Check every line below for the string "computer", and copy the lines that contain it.

○ ○ ○ ○ ○ ○ ○

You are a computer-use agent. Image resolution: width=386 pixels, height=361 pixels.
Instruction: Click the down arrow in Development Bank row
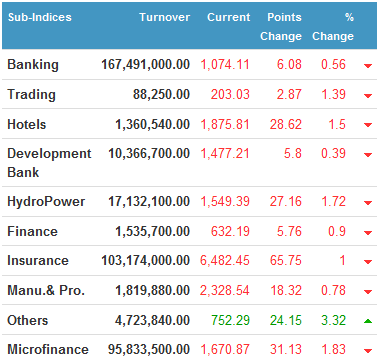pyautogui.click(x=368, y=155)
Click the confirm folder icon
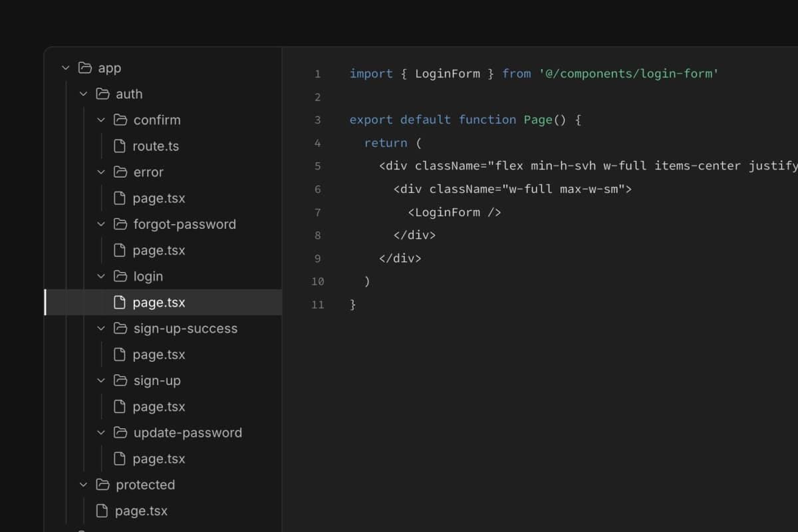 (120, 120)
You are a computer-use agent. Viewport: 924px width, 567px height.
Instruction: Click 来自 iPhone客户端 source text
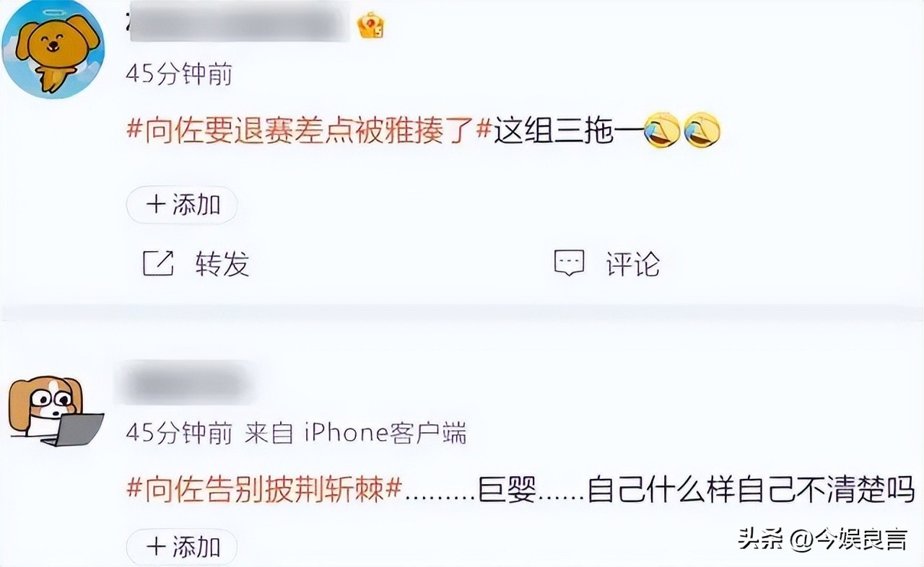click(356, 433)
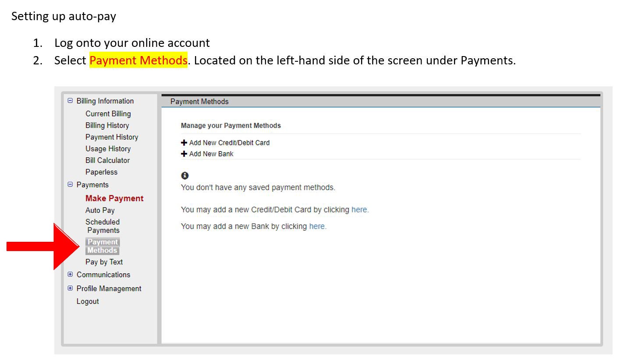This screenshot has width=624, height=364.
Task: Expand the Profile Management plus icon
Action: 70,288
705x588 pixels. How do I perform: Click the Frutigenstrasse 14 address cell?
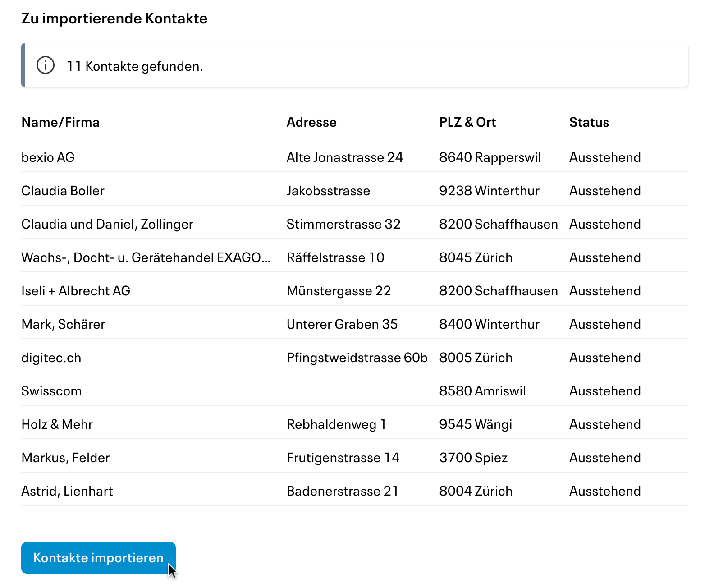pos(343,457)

○ ○ ○ ○ ○ ○ ○

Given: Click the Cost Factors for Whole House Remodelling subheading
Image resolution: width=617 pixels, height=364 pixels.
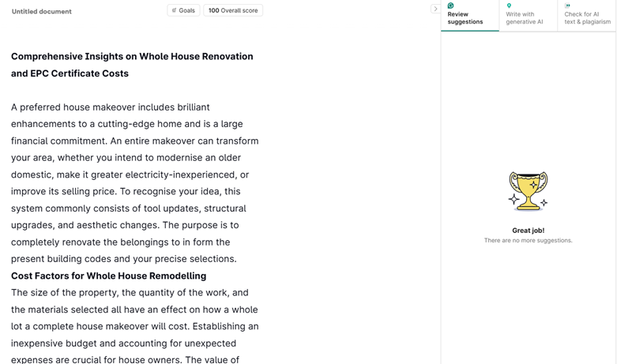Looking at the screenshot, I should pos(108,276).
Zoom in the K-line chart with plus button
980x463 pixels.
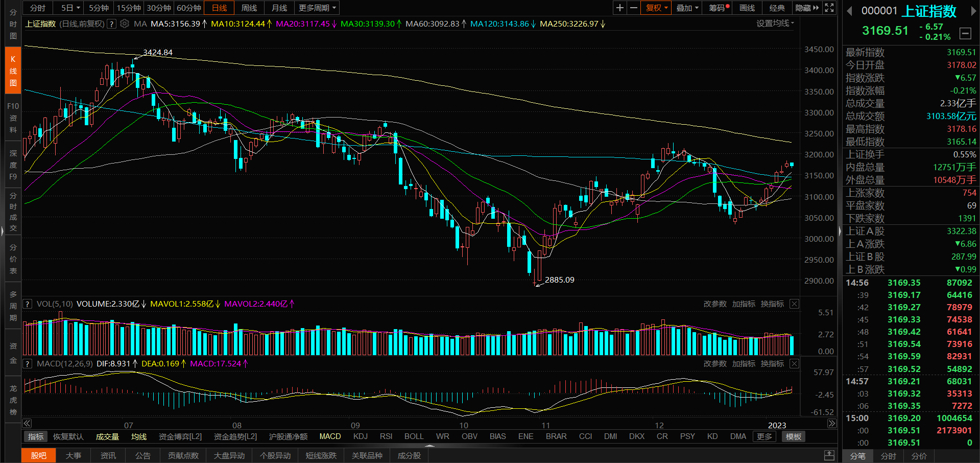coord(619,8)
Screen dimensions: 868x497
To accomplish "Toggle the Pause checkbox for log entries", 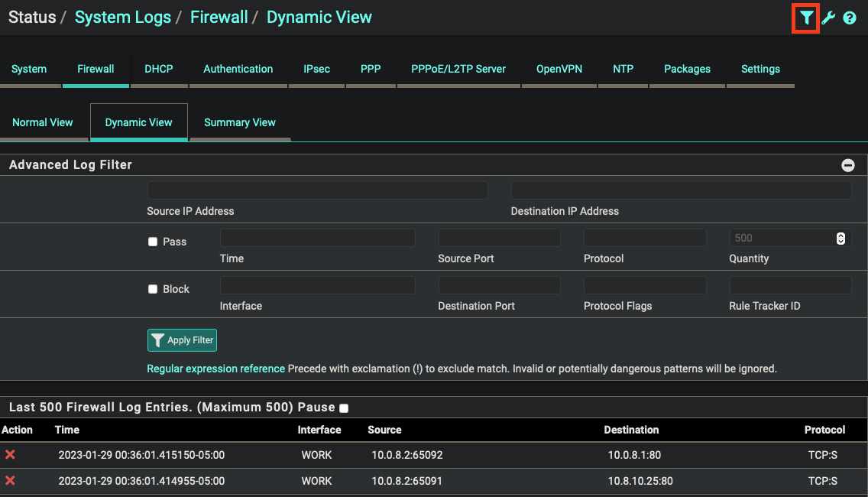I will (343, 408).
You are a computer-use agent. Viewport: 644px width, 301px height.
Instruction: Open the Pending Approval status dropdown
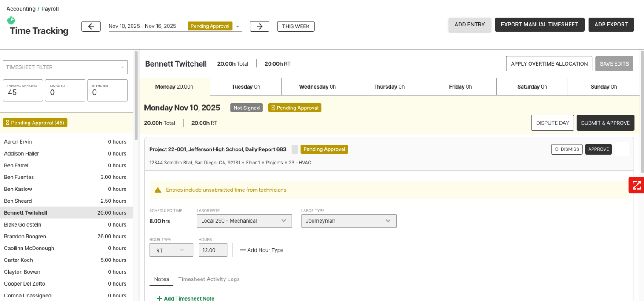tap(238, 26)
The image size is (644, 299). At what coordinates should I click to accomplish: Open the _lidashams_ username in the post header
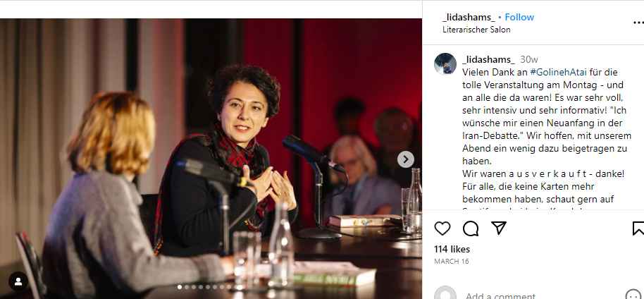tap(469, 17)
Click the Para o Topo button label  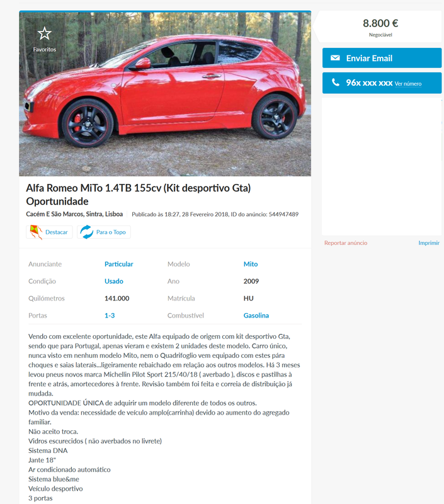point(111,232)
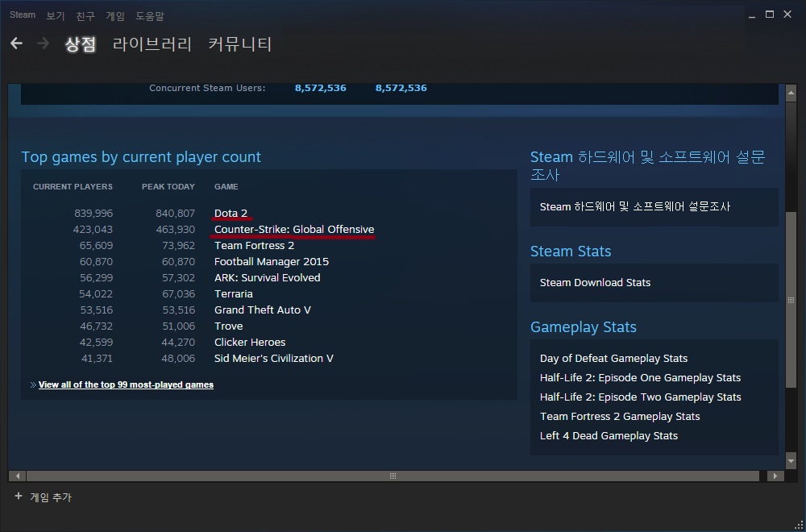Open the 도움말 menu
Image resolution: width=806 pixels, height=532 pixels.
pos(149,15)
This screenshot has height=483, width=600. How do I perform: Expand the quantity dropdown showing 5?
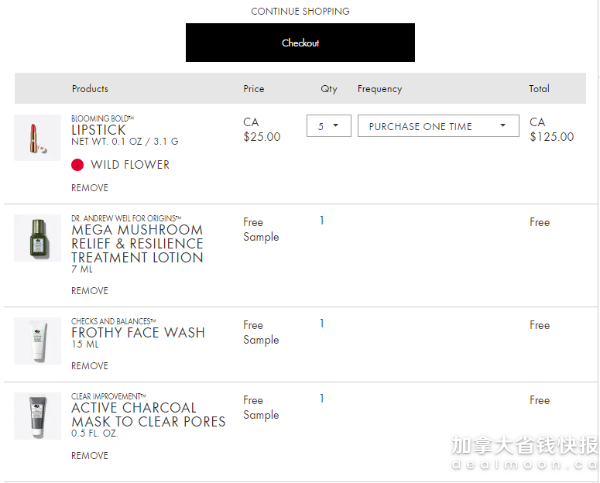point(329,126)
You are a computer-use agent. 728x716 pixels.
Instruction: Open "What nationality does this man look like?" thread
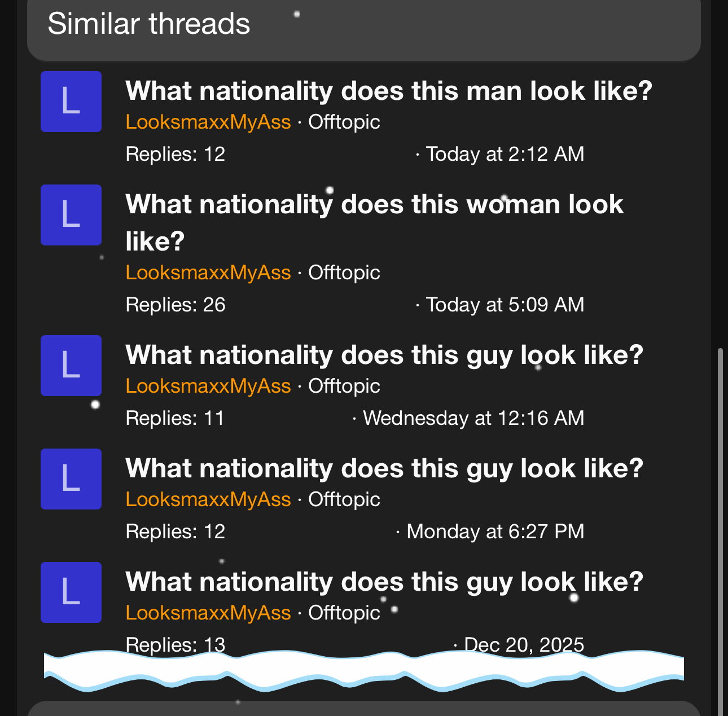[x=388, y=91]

○ ○ ○ ○ ○ ○ ○

PROBLEM SOLUTION -
You are a computer-use agent. Image resolution: width=386 pixels, height=361 pixels.
You are a computer-use agent. Viewport: 924px width, 567px height.
You are a computer-use agent. Viewport: 644px width, 301px height.
You are a computer-use agent. 728x716 pixels.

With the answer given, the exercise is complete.